Can you help me determine which animal insurance makes more sense for my senior pet: accident insurance or medical insurance?


To start with, let us define the two kinds of insurance.

  • Accident insurance will pay for injuries due to accident (accidental ingestion, vehicular accident, etc).
  • Meanwhile, animal medical insurance will pay for medical treatments for unexpected illnesses and accidents. Thus medical insurance provides wider coverage and is thus more expensive.

To help you know which animal insurance is for you, here are a few simple steps:

  1. Look at your annual veterinary care expenses.

    Take out the receipt you have for veterinary visits, medications, x-rays, etc. Classify the costs - write these under illness/accident or routine care. This way, you can more or less see how much you pay for routine care and how much you pay for unexpected illnesses or accidents.

    Of course, you can never really estimate for illnesses or accidents, since these are primarily unforeseen. But studying your expenses will help you develop a clear estimate.

    Make estimates for up to five years.

  2. Study different quotes from various insurance companies.
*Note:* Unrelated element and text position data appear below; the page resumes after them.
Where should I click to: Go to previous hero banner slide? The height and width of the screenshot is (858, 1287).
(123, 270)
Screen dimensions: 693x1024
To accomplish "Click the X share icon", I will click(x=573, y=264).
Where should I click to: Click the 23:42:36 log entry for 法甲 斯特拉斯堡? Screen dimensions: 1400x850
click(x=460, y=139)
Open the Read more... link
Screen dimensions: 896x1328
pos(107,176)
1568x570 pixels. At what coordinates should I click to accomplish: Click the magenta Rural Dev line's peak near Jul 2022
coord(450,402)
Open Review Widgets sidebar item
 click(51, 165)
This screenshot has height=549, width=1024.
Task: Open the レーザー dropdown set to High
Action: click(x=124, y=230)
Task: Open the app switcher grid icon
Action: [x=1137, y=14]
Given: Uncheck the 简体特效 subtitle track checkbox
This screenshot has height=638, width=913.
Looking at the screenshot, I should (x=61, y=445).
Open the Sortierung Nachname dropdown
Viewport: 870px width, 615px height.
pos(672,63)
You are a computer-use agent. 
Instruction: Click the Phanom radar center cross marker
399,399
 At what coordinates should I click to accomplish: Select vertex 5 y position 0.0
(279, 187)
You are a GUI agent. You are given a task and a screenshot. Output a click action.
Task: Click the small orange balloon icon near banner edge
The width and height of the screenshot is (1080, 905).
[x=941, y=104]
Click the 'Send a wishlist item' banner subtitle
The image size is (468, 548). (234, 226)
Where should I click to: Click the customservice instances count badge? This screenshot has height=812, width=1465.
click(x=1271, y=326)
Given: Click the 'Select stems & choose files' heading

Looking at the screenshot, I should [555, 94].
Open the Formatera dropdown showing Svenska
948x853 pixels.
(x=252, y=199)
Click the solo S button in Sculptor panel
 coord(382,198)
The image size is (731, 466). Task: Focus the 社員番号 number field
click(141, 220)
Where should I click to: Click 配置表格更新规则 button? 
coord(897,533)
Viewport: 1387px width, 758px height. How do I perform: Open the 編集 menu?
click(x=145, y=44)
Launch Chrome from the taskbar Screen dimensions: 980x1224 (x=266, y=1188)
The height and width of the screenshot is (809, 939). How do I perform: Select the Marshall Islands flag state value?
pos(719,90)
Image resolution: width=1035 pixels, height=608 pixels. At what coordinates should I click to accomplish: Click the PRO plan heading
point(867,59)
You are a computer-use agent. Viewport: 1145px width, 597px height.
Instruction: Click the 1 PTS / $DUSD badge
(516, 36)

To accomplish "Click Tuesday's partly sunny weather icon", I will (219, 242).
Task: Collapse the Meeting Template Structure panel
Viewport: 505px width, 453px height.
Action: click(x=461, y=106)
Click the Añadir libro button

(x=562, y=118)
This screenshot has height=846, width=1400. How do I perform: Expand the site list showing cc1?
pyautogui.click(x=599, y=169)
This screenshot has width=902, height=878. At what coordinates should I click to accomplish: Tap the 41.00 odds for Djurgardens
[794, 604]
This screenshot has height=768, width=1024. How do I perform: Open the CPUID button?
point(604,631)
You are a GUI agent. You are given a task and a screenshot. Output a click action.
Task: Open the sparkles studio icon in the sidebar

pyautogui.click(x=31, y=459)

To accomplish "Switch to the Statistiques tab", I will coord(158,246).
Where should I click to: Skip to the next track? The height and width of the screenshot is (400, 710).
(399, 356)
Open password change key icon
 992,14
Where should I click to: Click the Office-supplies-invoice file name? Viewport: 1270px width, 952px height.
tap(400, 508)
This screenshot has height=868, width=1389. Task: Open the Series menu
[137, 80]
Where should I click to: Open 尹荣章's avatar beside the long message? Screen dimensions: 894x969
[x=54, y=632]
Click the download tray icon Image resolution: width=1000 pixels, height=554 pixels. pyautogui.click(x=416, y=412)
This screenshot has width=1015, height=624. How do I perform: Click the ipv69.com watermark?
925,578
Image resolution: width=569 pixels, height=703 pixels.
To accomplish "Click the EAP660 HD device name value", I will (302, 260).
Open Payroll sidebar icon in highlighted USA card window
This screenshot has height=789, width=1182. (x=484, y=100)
    Look at what they have to offer in terms of benefits, as well as what is limited and excluded and under what conditions and terms will a claim be denied. Compare this with what you are already spending for your senior pet.

    For senior pets, it is advisable to look into benefits such as diagnostic tests, coverage for chronic illnesses and prescription medications.

  3. Place in consideration your pet's current condition in terms of its age, lifestyle and health. This will help you know more or less if he is likely to be injured or ill.
  4. Compare premiums versus benefits.

    Do you feel that you are doing your level best in terms of preventive health care so that your pet is less likely to get sick? Do you feel that you are better off putting the premiums into a savings account so that you can pay for routine costs easily out of pocket? Then, you may be avail of accident-only insurance, since this covers you for catastrophic expense.

    However, if you can afford to buy health insurance and don't mind shelling out the deductible and co-payment percentage, and your pet is still eligible for medical insurance, we recommend that you consider getting one, as this provides more comprehensive coverage.